Minimum-Comparison Merging in spire

05 Jan 2016

BinaryMerge - Efficient binary merge in spire

Problem

At the end of 2014, I was thinking about what would be the most efficient way to merge two sorted sequences.

The answer is obviously trivial if you consider copying elements to be roughly as expensive as comparing elements. In that case, simply compare the first remaining element of each sequence and take the smaller one, until you run out of elements in one of the sequences, then just copy the rest. Here is the code in spire.

But in many cases this the assumption that comparing is as expensive as copying is not true. Let’s say you have a sequence of BigInt, Rational, very long String or complex tuples. In that case comparing two elements will be several orders of magnitude more expensive than copying an element.

So let’s consider the case where only the number of comparisons matters, and the copying is considered to be essentially free (Copying a pointer is just about the cheapest operation you can do. You can literally copy millions of pointers in less than a millisecond on a modern machine).

In that case, the seemingly trivial problem of merging two sorted lists turns into a problem that has 10 pages of TAOCP devoted to it (Volume 3, Pages 197-207, Minimum-Comparison Merging)

So I did what you usually do in this situation: ask on stackexchange. Given that this should be a pretty common problem, I was expecting an answer like “you obviously have to use the Foo-Bar algorithm described in 1969 by XYZ”. But to my surprise, the algorithm that was posted as the answer, despite being called A simple algorithm for merging two disjoint linearly-ordered sets (F. K. Hwang , S. Lin), is not very simple. It is asymptotically optimal, but too complex to degrade well in the case that the comparison is relatively cheap.

Also, it is pretty complex to implement. For example, it is using floating point operations to calculate indices.

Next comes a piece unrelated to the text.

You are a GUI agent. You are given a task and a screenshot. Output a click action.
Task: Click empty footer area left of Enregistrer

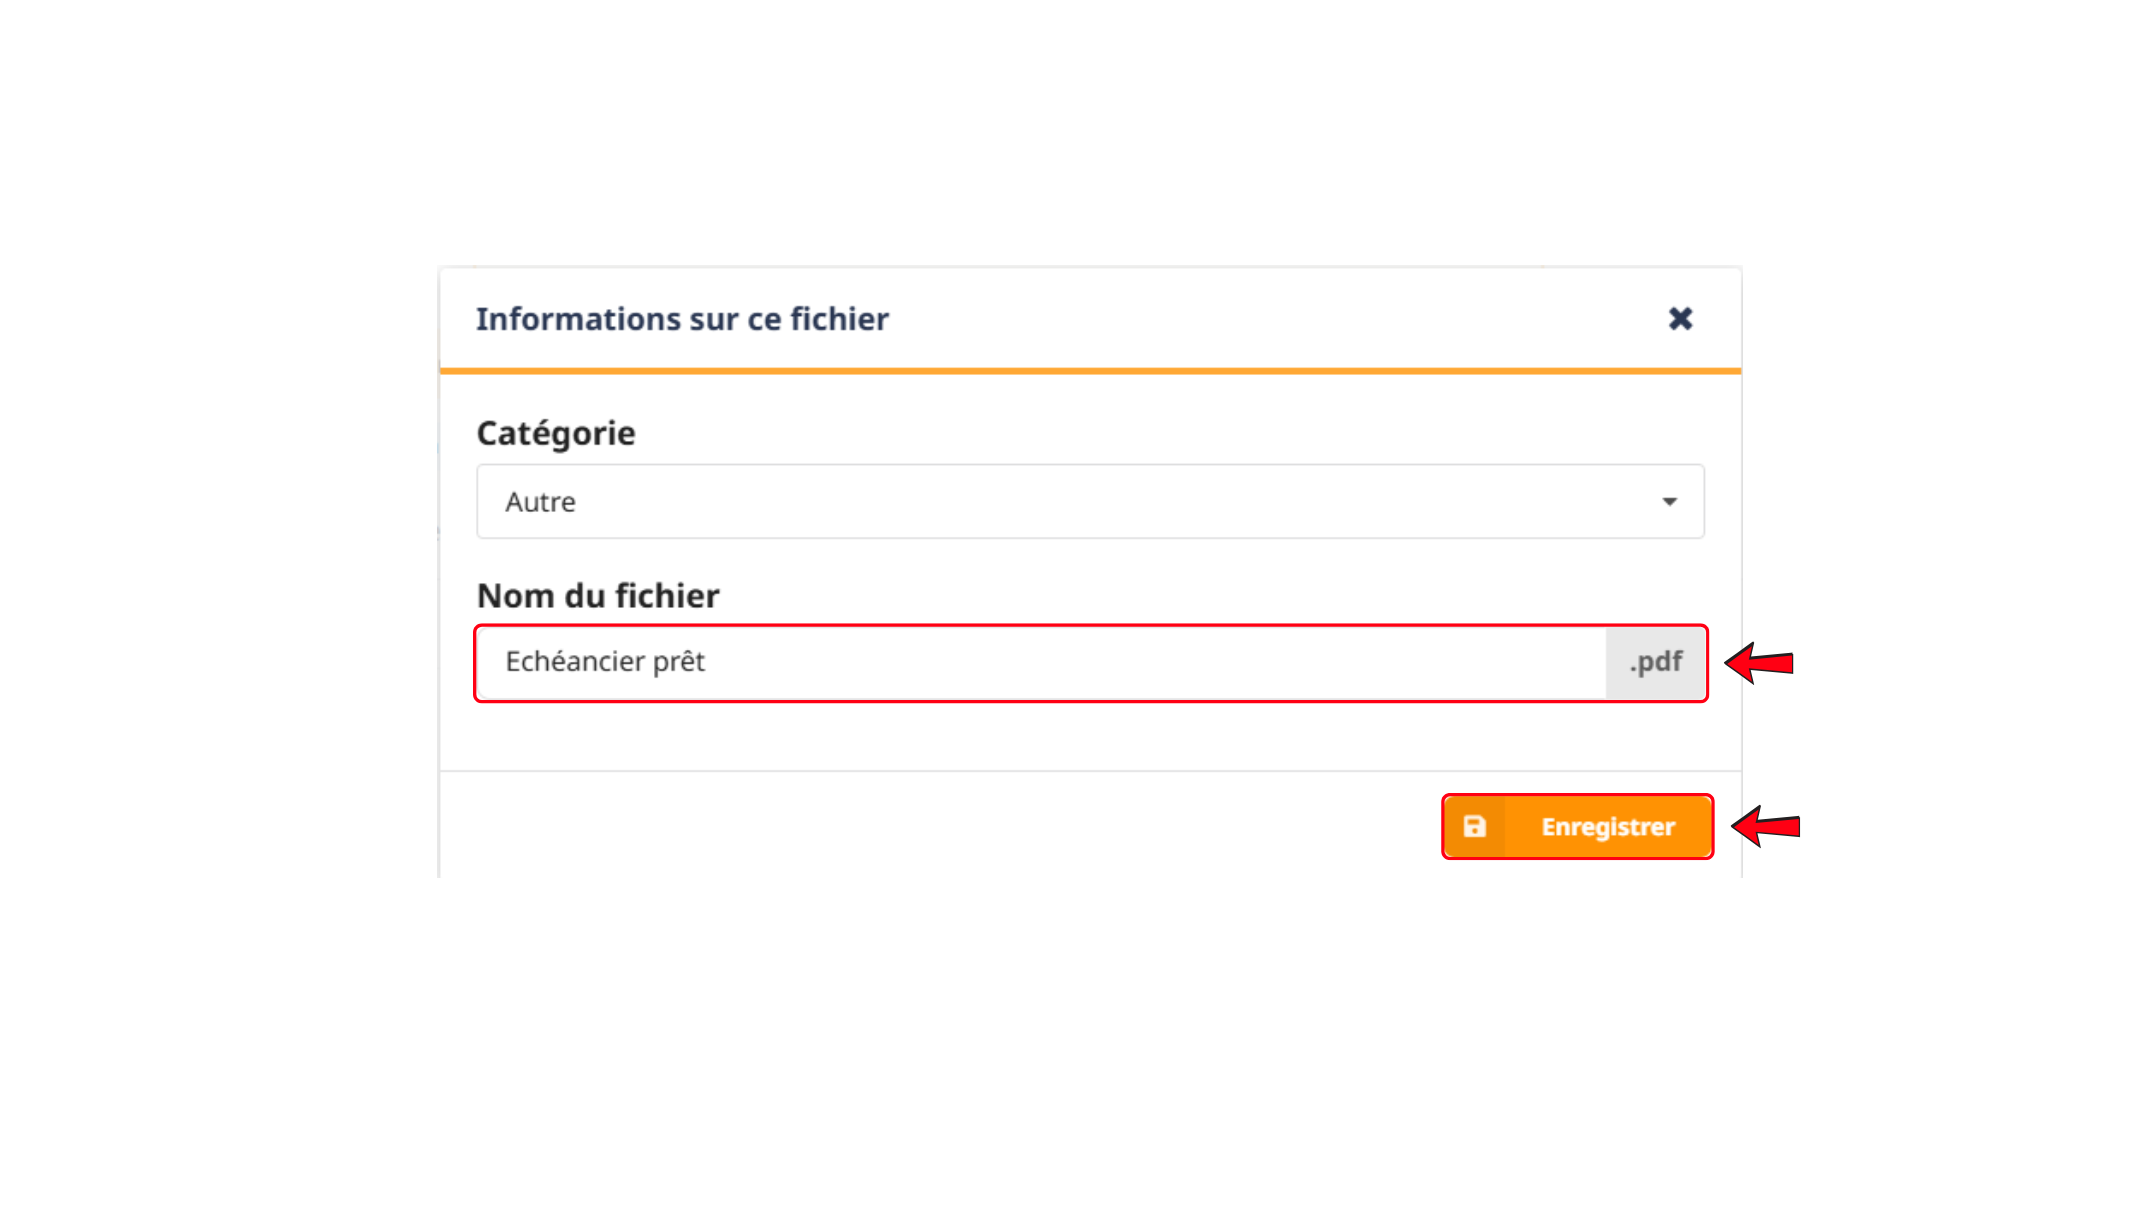click(x=940, y=826)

So I tried to come up with a simpler solution.

Cases

There are several cases that have to be considered when merging two sorted sequences. Coming up with a good solution for any of these cases is simple. The challenge is to come up with a solution that works well for all of the cases and that gracefully degrades in the worst case.

a) Merging long sequence with single element sequence

a = [1,2,3,4,6,7,8,9,10]
b = [5]

The best solution in this case is to do a binary search for the insertion point of the single element of b in a, then just copy

the part of a that is below b(0)
the element b(0)
the part of a that is above b(0)

Obviously it would be possible to just special-case this solution. But that would be unelegant and in any case would not help in case b)

b) Merging a long sequence and a short sequence

a = [1,2,4,5,6,7,9,10]
b = [3,8]

In this case you might be tempted to just insert all elements of the smaller list into the larger list, doing binary searches for each insert. But that would be less than optimal. From the insertion position of the first element, we know which elements are definitely smaller than the second element and thus do not have to be compared, so we can restrict the range of the second binary search based on the result of the first.

c) Merging two large sequences which are non-overlapping

a = [1,2,3,4,5]
b = [6,7,8,9,10]

This is a case where you can expect huge performance gains, because you just have to copy one list after the other. You could detect this case by comparing the first element of one sequence with the last element of the other sequence and vice versa. But the cost of that comparison will be overhead in other cases, so you can only justify this if you know that this case is very common (which we don’t).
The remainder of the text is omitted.